Размер шрифта
-
+

Эдуард Стрельцов. Памятник человеку без локтей - стр. 39

Стрельцов стилягой все же не был.

А и был бы, что уж такого предосудительного? – резонно спросят меня сегодняшние люди, начитавшиеся мемуарных книг Виктора Славкина и саксофониста Алексея Козлова (того, который «Козел на саксе», как говорят про него герои пьесы «Взрослая дочь молодого человека»). Сколько талантливых, широко признанных теперь людей вставали на толстую – и часто самодельную – подошву, натягивали с мылом узкие самострочные брюки, взбивали кок (вот кок, как мы уже знаем, и великий футболист наш носил), вывязывали галстуки с пальмами и голыми дамами. Их так долго встречали по одежке блюстители нравов, что заметить не успели, что мир меняется в направлении, о котором любители джаза и танцев под джаз узнали раньше верноподданных комсомольцев. Ну а что касается моды, то в ней во все времена бывали свои первопроходцы-разведчики – стиляги, первыми улавливающие перспективу, которую несут в себе неожиданности кройки и шитья. Ну и разве грех – неудержимая потребность в особом стиле жизни?

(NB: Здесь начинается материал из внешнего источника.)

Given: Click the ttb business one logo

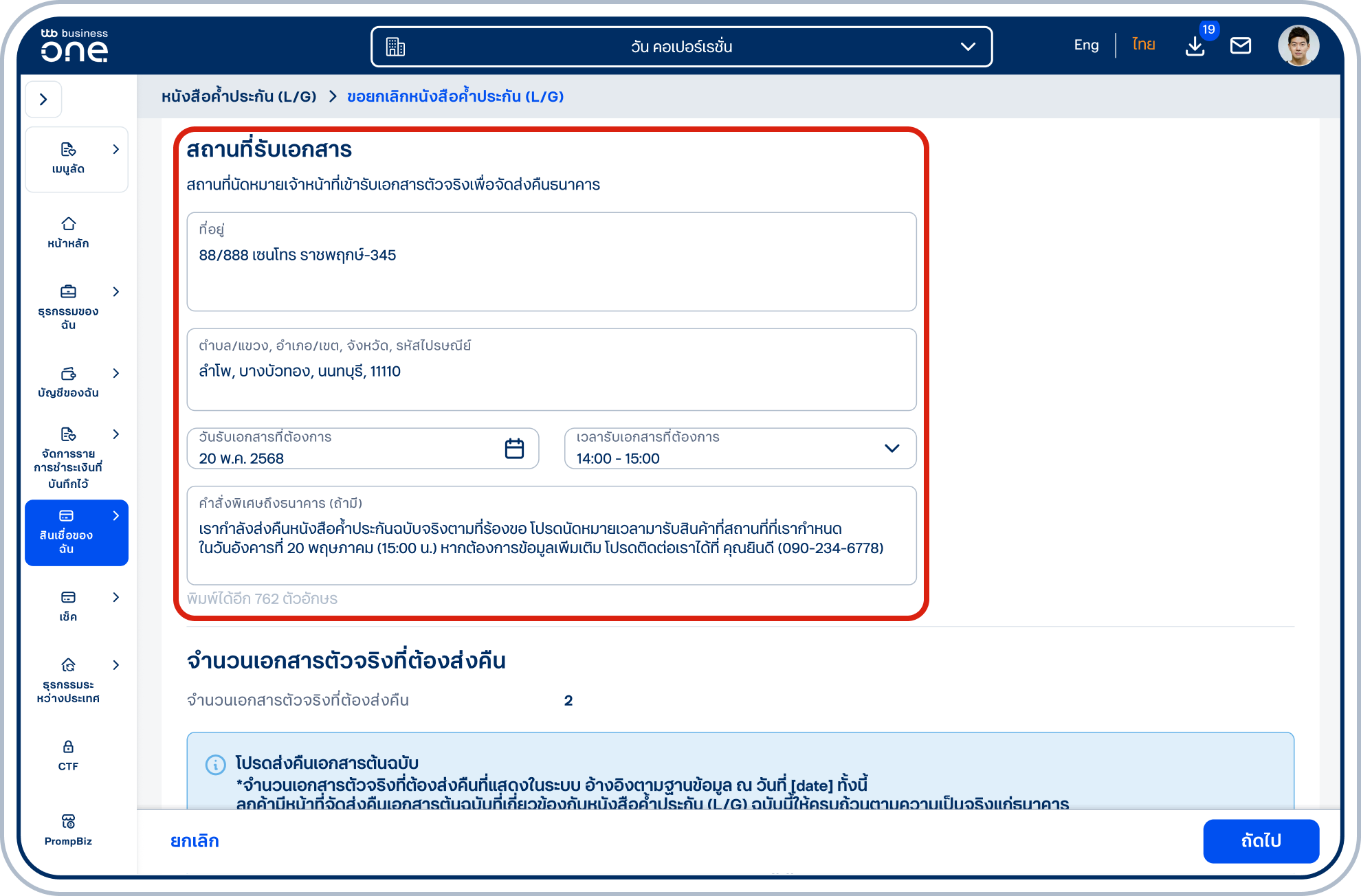Looking at the screenshot, I should tap(74, 45).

Но я не собираюсь сию минуту лезть в эти чрезвычайно любопытные дебри. Меня сейчас занимает только Стрельцов в контексте того времени.

И критиков Эдика – добровольных и ангажированных – я тоже очень бы хотел понять. Тем более что из моего повествования о Стрельцове вряд ли вырисовывается некто с крылышками за чуть-чуть сутулой спиной.

Конечно, на придирки к нему он часто сам и напрашивался.

Но неужели человек, чья футбольная гениальность никогда не вызывала сомнений, не заслуживает того, чтобы быть рассмотренным отдельно и особо, не добираясь сотым до сотни, говоря словами другого поэта, пострадавшего в один год со Стрельцовым?


Собственно, на подсознательном уровне Эдуарда давно выделили, как не выделяли ни до, ни после никого из самых замечательных спортсменов. Время выразилось не только в таланте его, а в славе, неуместной в том регламенте, что был принят тогда в нашей северной стране, – время рвалось вперед, а его по советской привычке сдерживали недозволенными приемами.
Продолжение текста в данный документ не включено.